Florida guide

Florida's HOA website law, explained for volunteer boards

Florida now requires many associations to keep official records available to owners online, through a website or mobile app with a protected owners-only section. Here is what the statutes actually say, who they apply to, and a practical checklist for getting compliant. Plain English, citations included, no legal advice.

HOAs: 100 or more parcels

Florida Statute 720.303(4)(b) required homeowners associations with 100 or more parcels to post specified official records on a website or mobile app by January 1, 2025. The site must include a protected electronic location that is inaccessible to the general public and accessible only to parcel owners and association employees.

Condos: 25 or more units

Florida Statute 718.111(12)(g) requires condominium associations managing 25 or more units (excluding timeshares) to post digital copies of official records on a website or app, with the same protected owners-only structure. New records generally must be made available within 30 days of being received or created.

What has to be posted

The exact lists differ slightly between the two statutes, but both center on the records owners most often ask for:

  • Articles of incorporation, bylaws, and the declaration of covenants
  • Current rules and regulations
  • The annual budget and financial reports
  • Insurance policies
  • Executory contracts the association is party to
  • Director certifications and conflict-of-interest disclosures
  • Meeting notices and agendas

Some records belong in the protected owners-only section rather than the public side, and certain records (like medical or personnel files) must not be posted at all. When in doubt, ask your association attorney which side of the wall a document belongs on.

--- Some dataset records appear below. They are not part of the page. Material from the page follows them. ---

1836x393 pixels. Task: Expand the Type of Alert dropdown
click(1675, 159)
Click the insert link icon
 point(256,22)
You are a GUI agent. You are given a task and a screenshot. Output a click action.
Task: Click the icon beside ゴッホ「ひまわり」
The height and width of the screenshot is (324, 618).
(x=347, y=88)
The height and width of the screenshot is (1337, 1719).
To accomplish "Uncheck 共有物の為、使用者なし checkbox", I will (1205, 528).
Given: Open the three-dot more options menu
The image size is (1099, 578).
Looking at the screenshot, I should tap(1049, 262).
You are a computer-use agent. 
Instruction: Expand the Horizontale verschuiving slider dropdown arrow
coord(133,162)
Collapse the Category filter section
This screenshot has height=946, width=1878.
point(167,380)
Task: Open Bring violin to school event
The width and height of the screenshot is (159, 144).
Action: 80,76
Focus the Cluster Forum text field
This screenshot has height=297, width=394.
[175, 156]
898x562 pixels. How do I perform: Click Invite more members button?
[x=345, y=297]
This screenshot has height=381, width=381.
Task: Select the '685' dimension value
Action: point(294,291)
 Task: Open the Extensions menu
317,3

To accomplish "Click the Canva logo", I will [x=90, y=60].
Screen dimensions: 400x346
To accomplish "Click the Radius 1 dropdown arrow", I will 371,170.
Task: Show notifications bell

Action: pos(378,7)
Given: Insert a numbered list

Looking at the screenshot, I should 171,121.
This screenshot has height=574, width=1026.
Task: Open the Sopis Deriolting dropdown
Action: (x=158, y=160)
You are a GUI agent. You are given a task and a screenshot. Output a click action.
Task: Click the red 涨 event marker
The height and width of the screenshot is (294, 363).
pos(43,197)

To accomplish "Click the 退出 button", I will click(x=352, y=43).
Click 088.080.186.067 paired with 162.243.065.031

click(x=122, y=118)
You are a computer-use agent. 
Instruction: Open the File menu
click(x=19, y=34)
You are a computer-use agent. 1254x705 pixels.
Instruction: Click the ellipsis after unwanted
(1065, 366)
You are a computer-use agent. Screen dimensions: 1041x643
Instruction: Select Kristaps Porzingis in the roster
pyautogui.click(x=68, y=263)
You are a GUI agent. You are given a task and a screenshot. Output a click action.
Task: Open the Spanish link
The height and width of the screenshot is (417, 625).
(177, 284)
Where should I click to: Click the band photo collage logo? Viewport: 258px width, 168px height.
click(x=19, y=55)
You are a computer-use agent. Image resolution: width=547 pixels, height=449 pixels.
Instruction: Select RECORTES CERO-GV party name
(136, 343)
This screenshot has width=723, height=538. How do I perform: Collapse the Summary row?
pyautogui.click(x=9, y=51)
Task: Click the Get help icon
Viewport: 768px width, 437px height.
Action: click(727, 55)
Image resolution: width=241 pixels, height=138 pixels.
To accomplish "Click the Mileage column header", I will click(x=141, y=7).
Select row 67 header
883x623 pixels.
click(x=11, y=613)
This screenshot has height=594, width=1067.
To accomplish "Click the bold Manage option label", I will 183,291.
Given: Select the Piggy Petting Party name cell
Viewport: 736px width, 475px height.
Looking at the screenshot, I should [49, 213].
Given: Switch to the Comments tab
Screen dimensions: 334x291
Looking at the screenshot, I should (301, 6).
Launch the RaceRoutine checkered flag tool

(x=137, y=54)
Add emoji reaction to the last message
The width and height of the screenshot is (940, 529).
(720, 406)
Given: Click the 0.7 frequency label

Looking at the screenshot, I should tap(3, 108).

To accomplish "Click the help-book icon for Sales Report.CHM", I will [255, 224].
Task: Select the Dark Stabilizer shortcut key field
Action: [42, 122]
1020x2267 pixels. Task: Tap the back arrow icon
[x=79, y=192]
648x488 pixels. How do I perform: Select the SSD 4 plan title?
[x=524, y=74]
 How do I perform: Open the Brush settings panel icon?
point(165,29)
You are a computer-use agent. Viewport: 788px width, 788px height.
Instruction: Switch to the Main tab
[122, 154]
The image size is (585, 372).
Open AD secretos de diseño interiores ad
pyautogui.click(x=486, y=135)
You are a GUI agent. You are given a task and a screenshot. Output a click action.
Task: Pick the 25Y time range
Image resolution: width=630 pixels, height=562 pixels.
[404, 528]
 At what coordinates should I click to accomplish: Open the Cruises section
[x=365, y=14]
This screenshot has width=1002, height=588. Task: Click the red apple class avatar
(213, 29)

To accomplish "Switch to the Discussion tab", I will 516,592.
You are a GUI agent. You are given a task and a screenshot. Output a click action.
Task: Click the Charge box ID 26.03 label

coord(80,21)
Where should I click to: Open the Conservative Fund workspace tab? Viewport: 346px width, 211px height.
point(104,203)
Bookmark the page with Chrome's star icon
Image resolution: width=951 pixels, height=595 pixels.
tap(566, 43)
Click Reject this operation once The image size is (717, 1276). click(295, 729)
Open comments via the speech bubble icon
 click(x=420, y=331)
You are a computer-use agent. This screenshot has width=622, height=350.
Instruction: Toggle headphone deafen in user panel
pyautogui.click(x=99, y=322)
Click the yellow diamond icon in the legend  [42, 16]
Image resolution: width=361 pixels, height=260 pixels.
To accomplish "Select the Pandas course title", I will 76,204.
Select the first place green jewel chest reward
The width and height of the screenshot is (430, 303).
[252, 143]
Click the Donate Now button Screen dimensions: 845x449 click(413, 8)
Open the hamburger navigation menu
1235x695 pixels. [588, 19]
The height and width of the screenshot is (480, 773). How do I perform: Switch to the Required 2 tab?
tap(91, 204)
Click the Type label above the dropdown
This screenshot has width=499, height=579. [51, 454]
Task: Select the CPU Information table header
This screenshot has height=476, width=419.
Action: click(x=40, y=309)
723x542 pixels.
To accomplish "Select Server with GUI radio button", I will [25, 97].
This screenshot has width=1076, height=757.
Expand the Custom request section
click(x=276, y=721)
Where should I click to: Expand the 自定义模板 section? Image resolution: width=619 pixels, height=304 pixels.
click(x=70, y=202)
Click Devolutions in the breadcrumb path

Why boards take this seriously

Florida's records statutes carry real teeth. Owners have a right to inspect official records, and an association that fails to provide access within the statutory windows can face presumptions of willful failure, statutory damages, and attorney fees in a records dispute. A current, well-organized website is the cheapest defense: when the records are already posted, most records requests answer themselves.

It also lowers the temperature in the community. Most angry records requests are really a transparency complaint. When owners can see the budget, the financials, and the meeting notices any time, the board spends less time fielding suspicion and more time running the neighborhood.

A practical checklist

  • Count your parcels or units to confirm which statute applies to you
  • Stand up a website or app with a public side and an owners-only login
  • Upload the required records and set a habit for posting new ones
  • Give every owner credentials to the protected section
  • Post meeting notices and agendas where owners can find them
  • Put one board member or vendor in charge of keeping it current

Common questions

Does my Florida HOA need a website?

If your homeowners association has 100 or more parcels, yes. Florida Statute 720.303(4)(b) required associations of that size to post specified official records on a website or mobile app by January 1, 2025, including a protected section that only parcel owners and association employees can access.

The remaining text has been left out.